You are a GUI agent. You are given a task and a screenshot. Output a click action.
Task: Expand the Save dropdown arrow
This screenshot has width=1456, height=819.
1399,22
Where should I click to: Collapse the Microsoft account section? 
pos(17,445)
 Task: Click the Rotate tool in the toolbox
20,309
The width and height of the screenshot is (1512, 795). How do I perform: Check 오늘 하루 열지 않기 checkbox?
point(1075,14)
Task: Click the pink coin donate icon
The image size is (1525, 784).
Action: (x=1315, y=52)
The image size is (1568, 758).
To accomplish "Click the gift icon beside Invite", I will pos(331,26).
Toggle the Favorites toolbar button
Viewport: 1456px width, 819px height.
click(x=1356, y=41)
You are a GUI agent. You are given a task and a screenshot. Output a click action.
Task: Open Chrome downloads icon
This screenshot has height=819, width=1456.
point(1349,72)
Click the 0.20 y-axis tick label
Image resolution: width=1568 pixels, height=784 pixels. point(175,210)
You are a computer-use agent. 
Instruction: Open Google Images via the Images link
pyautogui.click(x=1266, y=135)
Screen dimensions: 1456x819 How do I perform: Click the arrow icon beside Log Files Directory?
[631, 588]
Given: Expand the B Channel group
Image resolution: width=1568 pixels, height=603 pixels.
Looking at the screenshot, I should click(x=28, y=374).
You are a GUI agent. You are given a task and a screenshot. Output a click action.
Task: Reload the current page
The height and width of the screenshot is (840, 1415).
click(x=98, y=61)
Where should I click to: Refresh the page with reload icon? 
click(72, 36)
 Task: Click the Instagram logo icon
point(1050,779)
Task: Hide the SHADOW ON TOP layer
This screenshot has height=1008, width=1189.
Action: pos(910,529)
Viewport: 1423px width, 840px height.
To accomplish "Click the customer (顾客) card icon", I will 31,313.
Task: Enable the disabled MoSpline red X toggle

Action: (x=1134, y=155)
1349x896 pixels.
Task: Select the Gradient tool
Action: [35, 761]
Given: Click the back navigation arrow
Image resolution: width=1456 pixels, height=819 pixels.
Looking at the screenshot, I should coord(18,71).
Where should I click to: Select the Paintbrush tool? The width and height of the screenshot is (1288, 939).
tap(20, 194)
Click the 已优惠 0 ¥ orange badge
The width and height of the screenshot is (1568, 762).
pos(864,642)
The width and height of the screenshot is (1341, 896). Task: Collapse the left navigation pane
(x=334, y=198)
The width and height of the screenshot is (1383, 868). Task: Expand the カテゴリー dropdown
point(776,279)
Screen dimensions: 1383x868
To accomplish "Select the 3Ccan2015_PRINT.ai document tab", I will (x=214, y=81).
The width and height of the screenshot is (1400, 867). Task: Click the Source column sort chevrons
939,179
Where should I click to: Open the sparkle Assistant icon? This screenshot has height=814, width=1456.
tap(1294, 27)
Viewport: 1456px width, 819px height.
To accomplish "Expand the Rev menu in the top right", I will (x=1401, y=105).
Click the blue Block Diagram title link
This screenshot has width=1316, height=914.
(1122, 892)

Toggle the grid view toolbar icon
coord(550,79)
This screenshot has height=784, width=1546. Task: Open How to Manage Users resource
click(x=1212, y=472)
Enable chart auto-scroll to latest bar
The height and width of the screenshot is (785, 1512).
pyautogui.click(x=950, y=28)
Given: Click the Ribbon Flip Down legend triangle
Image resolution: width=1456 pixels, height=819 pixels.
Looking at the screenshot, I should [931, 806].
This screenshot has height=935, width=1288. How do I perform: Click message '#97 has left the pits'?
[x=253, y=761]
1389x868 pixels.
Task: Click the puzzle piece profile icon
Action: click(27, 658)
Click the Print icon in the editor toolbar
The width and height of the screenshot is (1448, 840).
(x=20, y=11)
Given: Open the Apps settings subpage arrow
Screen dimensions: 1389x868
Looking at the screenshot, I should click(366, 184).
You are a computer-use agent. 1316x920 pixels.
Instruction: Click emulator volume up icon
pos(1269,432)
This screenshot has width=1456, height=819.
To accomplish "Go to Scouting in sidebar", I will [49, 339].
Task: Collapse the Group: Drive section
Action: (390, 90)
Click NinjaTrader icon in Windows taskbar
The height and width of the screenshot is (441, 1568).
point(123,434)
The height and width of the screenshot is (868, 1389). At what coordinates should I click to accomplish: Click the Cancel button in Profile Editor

EXERCISE GOAL >> Please output each record exactly as it appears above.

SOLUTION TO THIS TASK >>
You are a GUI agent. You are given a task and a screenshot. Output a click action.
Task: Expand the Save dropdown arrow
This screenshot has width=1456, height=819.
1399,22
Where should I click to: Collapse the Microsoft account section? 
pos(17,445)
 Task: Click the Rotate tool in the toolbox
20,309
The width and height of the screenshot is (1512, 795). How do I perform: Check 오늘 하루 열지 않기 checkbox?
point(1075,14)
Task: Click the pink coin donate icon
The image size is (1525, 784).
Action: (x=1315, y=52)
The image size is (1568, 758).
To accomplish "Click the gift icon beside Invite", I will pos(331,26).
Toggle the Favorites toolbar button
Viewport: 1456px width, 819px height.
click(x=1356, y=41)
You are a GUI agent. You are given a task and a screenshot. Output a click action.
Task: Open Chrome downloads icon
This screenshot has height=819, width=1456.
point(1349,72)
Click the 0.20 y-axis tick label
Image resolution: width=1568 pixels, height=784 pixels. point(175,210)
You are a computer-use agent. 
Instruction: Open Google Images via the Images link
pyautogui.click(x=1266, y=135)
Screen dimensions: 1456x819 How do I perform: Click the arrow icon beside Log Files Directory?
[631, 588]
Given: Expand the B Channel group
Image resolution: width=1568 pixels, height=603 pixels.
Looking at the screenshot, I should click(x=28, y=374).
You are a GUI agent. You are given a task and a screenshot. Output a click action.
Task: Reload the current page
The height and width of the screenshot is (840, 1415).
click(x=98, y=61)
Where should I click to: Refresh the page with reload icon? 
click(72, 36)
 Task: Click the Instagram logo icon
point(1050,779)
Task: Hide the SHADOW ON TOP layer
This screenshot has height=1008, width=1189.
Action: pos(910,529)
Viewport: 1423px width, 840px height.
To accomplish "Click the customer (顾客) card icon", I will 31,313.
Task: Enable the disabled MoSpline red X toggle

Action: (x=1134, y=155)
1349x896 pixels.
Task: Select the Gradient tool
Action: [35, 761]
Given: Click the back navigation arrow
Image resolution: width=1456 pixels, height=819 pixels.
Looking at the screenshot, I should coord(18,71).
Where should I click to: Select the Paintbrush tool? The width and height of the screenshot is (1288, 939).
tap(20, 194)
Click the 已优惠 0 ¥ orange badge
The width and height of the screenshot is (1568, 762).
pos(864,642)
The width and height of the screenshot is (1341, 896). Task: Collapse the left navigation pane
(x=334, y=198)
The width and height of the screenshot is (1383, 868). Task: Expand the カテゴリー dropdown
point(776,279)
Screen dimensions: 1383x868
To accomplish "Select the 3Ccan2015_PRINT.ai document tab", I will (x=214, y=81).
The width and height of the screenshot is (1400, 867). Task: Click the Source column sort chevrons
939,179
Where should I click to: Open the sparkle Assistant icon? This screenshot has height=814, width=1456.
tap(1294, 27)
Viewport: 1456px width, 819px height.
To accomplish "Expand the Rev menu in the top right", I will (x=1401, y=105).
Click the blue Block Diagram title link
This screenshot has width=1316, height=914.
(1122, 892)

Toggle the grid view toolbar icon
coord(550,79)
This screenshot has height=784, width=1546. Task: Open How to Manage Users resource
click(x=1212, y=472)
Enable chart auto-scroll to latest bar
The height and width of the screenshot is (785, 1512).
pyautogui.click(x=950, y=28)
Given: Click the Ribbon Flip Down legend triangle
Image resolution: width=1456 pixels, height=819 pixels.
Looking at the screenshot, I should [931, 806].
This screenshot has height=935, width=1288. How do I perform: Click message '#97 has left the pits'?
[x=253, y=761]
1389x868 pixels.
Task: Click the puzzle piece profile icon
Action: click(27, 658)
Click the Print icon in the editor toolbar
The width and height of the screenshot is (1448, 840).
(x=20, y=11)
Given: Open the Apps settings subpage arrow
Screen dimensions: 1389x868
Looking at the screenshot, I should click(366, 184).
You are a computer-use agent. 1316x920 pixels.
Instruction: Click emulator volume up icon
pos(1269,432)
This screenshot has width=1456, height=819.
To accomplish "Go to Scouting in sidebar", I will [49, 339].
Task: Collapse the Group: Drive section
Action: (390, 90)
Click NinjaTrader icon in Windows taskbar
The height and width of the screenshot is (441, 1568).
point(123,434)
The height and width of the screenshot is (868, 1389). At what coordinates should I click to accomplish: Click the Cancel button in Profile Editor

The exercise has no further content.